==== TEXT PASSAGE ====

The central bank’s Monetary Board as of May 7 has reviewed and approved $15.5 billion worth of foreign borrowings for the government’s anti-pandemic projects and programs.
Bangko Sentral ng Pilipinas (BSP) Governor Benjamin E. Diokno reiterated on Thursday that despite the increasing debt profile, the Philippines’ external debt to GDP ratio of 27.2 percent as of end-2020 is still one of the lowest among Asian countries. The last time the external debt to GDP ratio was at this level was in 2013. It has stayed under 23 percent from 2017 until 2019.
The National Government (NG) debt to GDP of 54.6 percent is also still below the 60 percent internationally recommended debt to GDP threshold. The debt to GDP ratio was higher end-2020 versus 39.6 percent end-2019.
“While external debt will rise to the extent of foreign borrowings that will be obtained by the NG, we would like to assure the public that the impact of these borrowings on key metrics is manageable and sustainable in view of the favorable terms extended by the creditors,” said Diokno during his regular online “GBED Talks”.
About $1.2 billion of the $15.5 billion are for the purchase of COVID-19 vaccines.
Diokno said the foreign borrowings were sourced from bond issuances amounting to $5.1 billion, as well as foreign loans from the Asian Development Bank of $4.3 billion, from the World Bank-International Bank for Reconstruction and Development of $3.7 billion, and from the Asian Infrastructure and Investment Bank of $1.1 billion.
The Japan International Cooperation Agency also extended $942 million for COVID-19 response, with an additional $283 million from the Agence Francaise de Developpement Bank and $100 million from the Export-Import Bank of Korea.
“As the country continues to deal with the challenges caused by the COVID-19 pandemic, the BSP remains steadfast and committed in supporting the government and the Philippine economy on its way to recovery through prudent debt management, among others,” said Diokno.
Diokno also reiterated that the BSP continues to ensure the country’s debt sustainability by implementing these mechanisms: the conduct of an annual survey on foreign borrowings plan of both the public and private sectors; liberalization of the BSP's foreign exchange regulatory framework intended to boost the resilience of the economy and the financial system against external shocks; and the implementation of the provisions of the law on the approval of public sector foreign borrowings.
“The approval mechanism enables BSP to analyze the size of external debt and its implications on economic variables such as gross international reserves, balance of payments and money supply,” said Diokno.
The BSP also meticulously keeps a comprehensive database of the country’s external debt for the monitoring of external debt in line with international standards.
In 2020, the country’s outstanding external debt went up by 17.8 percent or $14.9 billion year-on-year to $98.488 billion.

==== PROVIDED MATERIAL ====

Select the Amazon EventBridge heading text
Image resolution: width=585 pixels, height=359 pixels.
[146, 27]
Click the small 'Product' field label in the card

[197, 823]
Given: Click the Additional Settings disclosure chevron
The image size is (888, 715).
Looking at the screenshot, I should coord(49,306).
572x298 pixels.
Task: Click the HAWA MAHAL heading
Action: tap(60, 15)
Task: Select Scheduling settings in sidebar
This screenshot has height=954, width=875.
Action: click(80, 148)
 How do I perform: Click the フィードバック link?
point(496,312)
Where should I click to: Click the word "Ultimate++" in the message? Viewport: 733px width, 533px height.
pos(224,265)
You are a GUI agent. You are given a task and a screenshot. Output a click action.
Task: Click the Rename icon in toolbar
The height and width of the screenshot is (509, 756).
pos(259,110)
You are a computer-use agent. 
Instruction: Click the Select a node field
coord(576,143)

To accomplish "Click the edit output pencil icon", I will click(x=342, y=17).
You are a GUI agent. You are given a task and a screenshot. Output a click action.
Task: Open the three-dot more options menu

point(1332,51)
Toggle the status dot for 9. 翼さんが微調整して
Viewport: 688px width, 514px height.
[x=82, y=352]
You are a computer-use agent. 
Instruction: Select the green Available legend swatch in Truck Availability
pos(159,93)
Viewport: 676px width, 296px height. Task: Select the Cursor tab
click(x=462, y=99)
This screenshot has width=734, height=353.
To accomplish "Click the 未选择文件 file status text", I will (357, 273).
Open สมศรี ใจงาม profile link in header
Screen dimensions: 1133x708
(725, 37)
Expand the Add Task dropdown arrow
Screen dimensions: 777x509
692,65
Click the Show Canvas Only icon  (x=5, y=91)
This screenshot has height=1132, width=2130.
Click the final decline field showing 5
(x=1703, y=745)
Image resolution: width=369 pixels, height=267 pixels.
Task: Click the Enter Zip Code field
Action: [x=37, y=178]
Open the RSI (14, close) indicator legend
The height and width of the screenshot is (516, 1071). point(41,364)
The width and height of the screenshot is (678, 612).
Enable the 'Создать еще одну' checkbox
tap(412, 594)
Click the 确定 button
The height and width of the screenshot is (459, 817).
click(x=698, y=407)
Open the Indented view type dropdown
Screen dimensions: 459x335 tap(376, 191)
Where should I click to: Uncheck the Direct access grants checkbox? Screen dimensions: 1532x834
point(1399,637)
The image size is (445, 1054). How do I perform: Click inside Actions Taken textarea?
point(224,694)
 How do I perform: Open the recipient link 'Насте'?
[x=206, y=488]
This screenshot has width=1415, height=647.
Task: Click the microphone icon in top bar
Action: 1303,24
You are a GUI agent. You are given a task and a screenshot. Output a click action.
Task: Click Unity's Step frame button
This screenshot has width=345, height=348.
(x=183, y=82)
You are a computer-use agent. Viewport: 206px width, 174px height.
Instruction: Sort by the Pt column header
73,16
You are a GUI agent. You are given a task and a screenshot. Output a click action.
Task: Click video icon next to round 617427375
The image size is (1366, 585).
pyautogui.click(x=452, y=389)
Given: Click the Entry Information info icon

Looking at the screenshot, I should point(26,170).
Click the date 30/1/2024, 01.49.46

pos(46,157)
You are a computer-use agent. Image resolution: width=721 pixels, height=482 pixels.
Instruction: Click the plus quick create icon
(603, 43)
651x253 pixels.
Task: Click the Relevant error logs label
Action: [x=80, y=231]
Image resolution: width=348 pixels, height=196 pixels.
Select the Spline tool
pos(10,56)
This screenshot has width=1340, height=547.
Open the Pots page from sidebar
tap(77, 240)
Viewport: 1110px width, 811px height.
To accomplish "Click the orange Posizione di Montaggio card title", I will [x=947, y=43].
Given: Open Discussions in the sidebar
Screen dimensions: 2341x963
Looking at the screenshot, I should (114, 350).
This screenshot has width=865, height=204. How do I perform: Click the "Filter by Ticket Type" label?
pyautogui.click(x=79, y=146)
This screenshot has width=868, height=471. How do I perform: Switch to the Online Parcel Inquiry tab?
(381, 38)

====

• **THE TASK**
Reproduce the part of the text on the Philippines' foreign borrowings starting at "Diokno said the" and ending at "of $1.1 billion.". The lines have nothing to do with what you are asked to do here.

• **OUTPUT FOR THIS TASK**
Diokno said the foreign borrowings were sourced from bond issuances amounting to $5.1 billion, as well as foreign loans from the Asian Development Bank of $4.3 billion, from the World Bank-International Bank for Reconstruction and Development of $3.7 billion, and from the Asian Infrastructure and Investment Bank of $1.1 billion.